_Given text_.
◆ ◆ ◆ ◆
= Limit point compact =

Type of topological space in mathematics

In mathematics, a topological space $X$ is said to be limit point compact or weakly countably compact if every infinite subset of $X$ has a limit point in $X.$ This property generalizes a property of compact spaces. In a metric space, limit point compactness, compactness, and sequential compactness are all equivalent. For general topological spaces, however, these three notions of compactness are not equivalent.

==Properties and examples==

- In a topological space, subsets without limit point are exactly those that are closed and discrete in the subspace topology. So a space is limit point compact if and only if all its closed discrete subsets are finite.
- A space $X$ is not limit point compact if and only if it has an infinite closed discrete subspace. Since any subset of a closed discrete subset of $X$ is itself closed in $X$ and discrete, this is equivalent to require that $X$ has a countably infinite closed discrete subspace.
- Some examples of spaces that are not limit point compact: (1) The set $\Reals$ of all real numbers with its usual topology, since the integers are an infinite set but do not have a limit point in $\Reals$; (2) an infinite set with the discrete topology; (3) the countable complement topology on an uncountable set.
- Every countably compact space (and hence every compact space) is limit point compact.
- For T_{1} spaces, limit point compactness is equivalent to countable compactness.
- An example of limit point compact space that is not countably compact is obtained by "doubling the integers", namely, taking the product $X = \Z \times Y$ where $\Z$ is the set of all integers with the discrete topology and $Y = \{0,1\}$ has the indiscrete topology. The space $X$ is homeomorphic to the odd-even topology. This space is not T_{0}. It is limit point compact because every nonempty subset has a limit point.
◆ ◆ ◆ ◆
_Source excerpt_.

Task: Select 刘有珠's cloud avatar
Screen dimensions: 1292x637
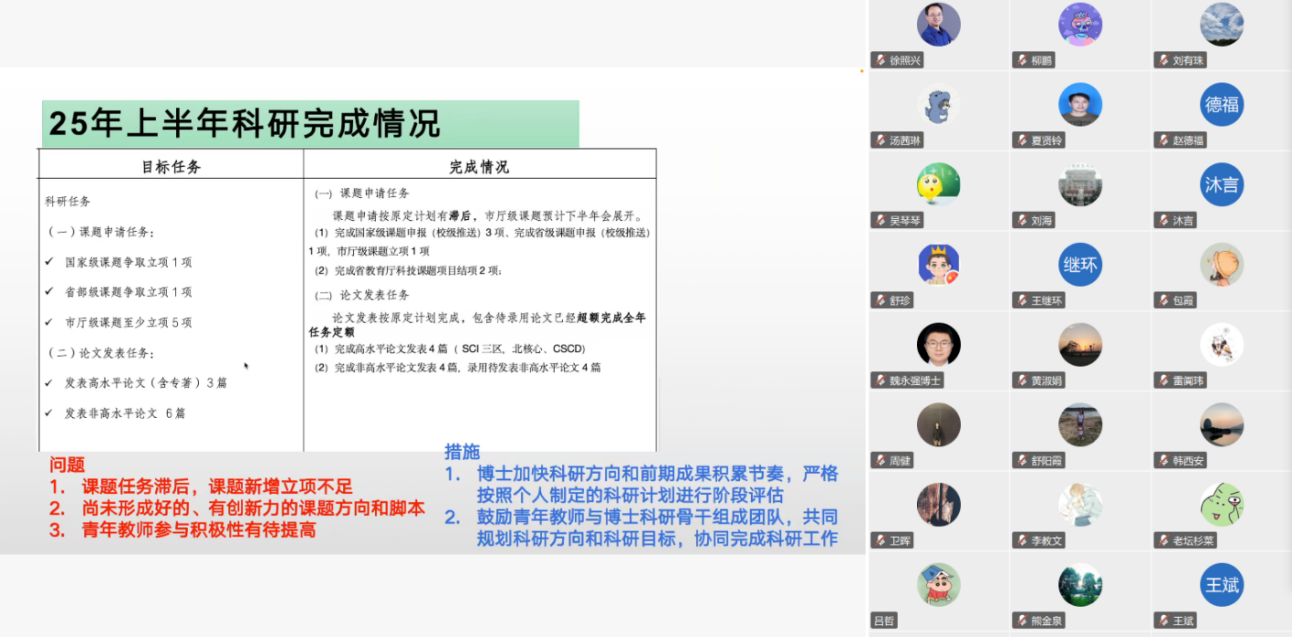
◆ ◆ ◆ ◆
_Aim_.
Write out the entire text on limit point compactness word for word. The listing has no connection to the text on limit point compactness.

_The answer_.
= Limit point compact =

Type of topological space in mathematics

In mathematics, a topological space $X$ is said to be limit point compact or weakly countably compact if every infinite subset of $X$ has a limit point in $X.$ This property generalizes a property of compact spaces. In a metric space, limit point compactness, compactness, and sequential compactness are all equivalent. For general topological spaces, however, these three notions of compactness are not equivalent.

==Properties and examples==

- In a topological space, subsets without limit point are exactly those that are closed and discrete in the subspace topology. So a space is limit point compact if and only if all its closed discrete subsets are finite.
- A space $X$ is not limit point compact if and only if it has an infinite closed discrete subspace. Since any subset of a closed discrete subset of $X$ is itself closed in $X$ and discrete, this is equivalent to require that $X$ has a countably infinite closed discrete subspace.
- Some examples of spaces that are not limit point compact: (1) The set $\Reals$ of all real numbers with its usual topology, since the integers are an infinite set but do not have a limit point in $\Reals$; (2) an infinite set with the discrete topology; (3) the countable complement topology on an uncountable set.
- Every countably compact space (and hence every compact space) is limit point compact.
- For T_{1} spaces, limit point compactness is equivalent to countable compactness.
- An example of limit point compact space that is not countably compact is obtained by "doubling the integers", namely, taking the product $X = \Z \times Y$ where $\Z$ is the set of all integers with the discrete topology and $Y = \{0,1\}$ has the indiscrete topology. The space $X$ is homeomorphic to the odd-even topology. This space is not T_{0}. It is limit point compact because every nonempty subset has a limit point.